> To-do list:
A. In the passage on Kuwait's election, what reason is given for some former supporters of the opposition ignoring its calls to boycott the vote? Answer in one to three sentences.
B. Answer these from the passage on Kuwait's election, one line each:
(i) How many seats did members of the Awazem tribe win?
(ii) What voter turnout did the information ministry report?
(iii) On what date will the new parliament hold its first session?

#### Source extract ####

The most notable results occurred in the largely tribal fourth and fifth constituencies. While members of the Awazem tribe won four seats, the Mutairi and Rasheedi tribes only claimed two each, and the Ajman tribe won just a single seat. Smaller tribes such as the Enezi and Kandaris succeeded in picking up a number of seats that the larger tribes would have traditionally held. Tribal candidates won 24 seats in total, however, the failings of the traditionally stronger tribes indicates dissatisfaction within the tribal population at their interactions with their political performance.
The information ministry put voter turnout at 52.5%, above the record-low 40.3% recorded in the December 2012 polls. In December, voters heeded opposition calls for a boycott of the vote in protest over the emir's October 2012 amendments to Kuwait's electoral regulations. However, divisions within the loose-knit opposition – a broad-base including liberals, tribal figures and Islamists – have subsequently widened and some opposition candidates ran in the election. The influential Ajman, Awazem, Mutairi and Rasheedi tribes all called for participation. Moreover, the opposition's inability to win concessions from the government contributed to some previous supporters ignoring their calls to boycott the vote.
The new parliament's first session will be on 6 August, where a speaker of parliament will be elected. With the Eid al-Fitr holidays beginning on 8 August, MPs will then enter summer recess, returning in late October. The government resigned yesterday (28 July) in line with the constitution. Sheikh Jaber al-Mubarak al-Hamad al-Sabah will likely be reappointed prime minister and must appoint a new government, containing at least one MP, by parliament's first session.

#### Provided data ####

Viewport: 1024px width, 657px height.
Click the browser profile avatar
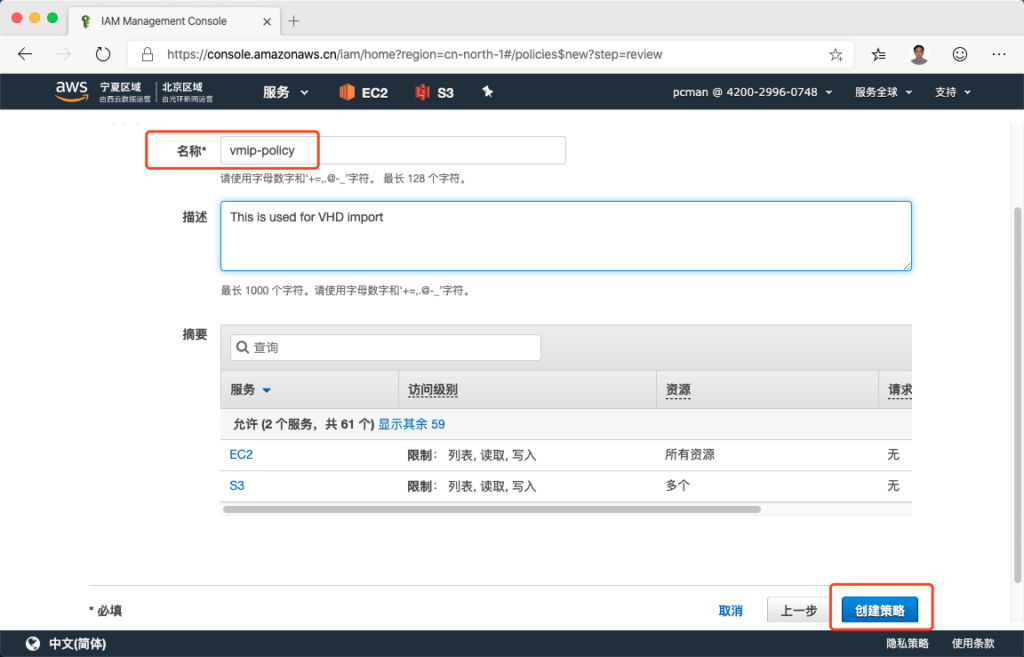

####

> Worked solutions:
A. The opposition had been unable to win concessions from the government, and this contributed to some of its previous supporters ignoring its calls to boycott the vote.

B.
(i) Four seats.
(ii) 52.5%.
(iii) 6 August.